Configuring the Debezium PostgreSQL connector requires precise alignment between database-level logical replication parameters, Kafka Connect runtime constraints, and downstream CDC pipeline automation workflows. This guide details production-ready configuration patterns for database engineers, data platform teams, and Python ETL developers deploying change data capture at scale.
PostgreSQL Logical Replication Prerequisites
Before deploying the connector, PostgreSQL must expose transaction logs via logical decoding. Set wal_level = logical in postgresql.conf and restart the instance. Allocate sufficient replication slots by tuning max_replication_slots and max_wal_senders to accommodate concurrent connector deployments and failover scenarios. Create a dedicated publication targeting only the required tables to minimize WAL bloat and network overhead:
CREATE PUBLICATION cdc_prod_publication FOR TABLE public.orders, public.users, public.inventory;
The connector consumes from this publication using a persistent replication slot. Dropping a slot prematurely forces a full resnapshot and breaks downstream state consistency. For end-to-end pipeline architecture, refer to the foundational CDC Pipeline Implementation with Python & Debezium documentation. Consult the official PostgreSQL Logical Replication documentation for slot lifecycle management and WAL retention policies.
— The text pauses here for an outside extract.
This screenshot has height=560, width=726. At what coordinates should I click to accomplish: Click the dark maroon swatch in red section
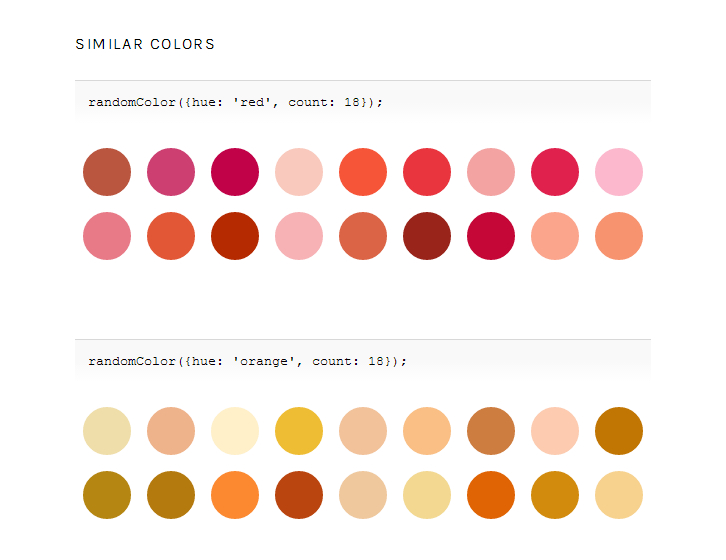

Idempotent Deployment Payload
Deploy the connector via the Kafka Connect REST API using an idempotent PUT request. This guarantees that repeated deployments converge to the same configuration state without triggering duplicate connector instances. Critical parameters dictate behavior, fault tolerance, and data fidelity:
{
"name": "pg-cdc-connector",
"config": {
"connector.class": "io.debezium.connector.postgresql.PostgresConnector",
"database.hostname": "pg-primary.internal",
"database.port": "5432",
"database.user": "cdc_replicator",
"database.password": "${file:/opt/kafka/config/secrets/db-pass.properties:password}",
"database.dbname": "analytics_prod",
"topic.prefix": "pg-analytics",
"plugin.name": "pgoutput",
"publication.name": "cdc_prod_publication",
"slot.name": "debezium_pg_analytics",
"slot.drop.on.stop": "false",
"snapshot.mode": "initial",
"snapshot.locking.mode": "minimal",
"snapshot.isolation.mode": "repeatable_read",
"heartbeat.interval.ms": "10000",
"poll.interval.ms": "500",
"max.batch.size": "2048",
"max.queue.size": "8192",
"tombstones.on.delete": "true",
"key.converter": "org.apache.kafka.connect.json.JsonConverter",
"value.converter": "org.apache.kafka.connect.json.JsonConverter",
"key.converter.schemas.enable": "false",
"value.converter.schemas.enable": "false"
}
}
Secrets must never be hardcoded. Use the ${file:...} or ${env:...} syntax to inject credentials at runtime. Deploy idempotently using the Kafka Connect REST API PUT /connectors/{name}/config endpoint.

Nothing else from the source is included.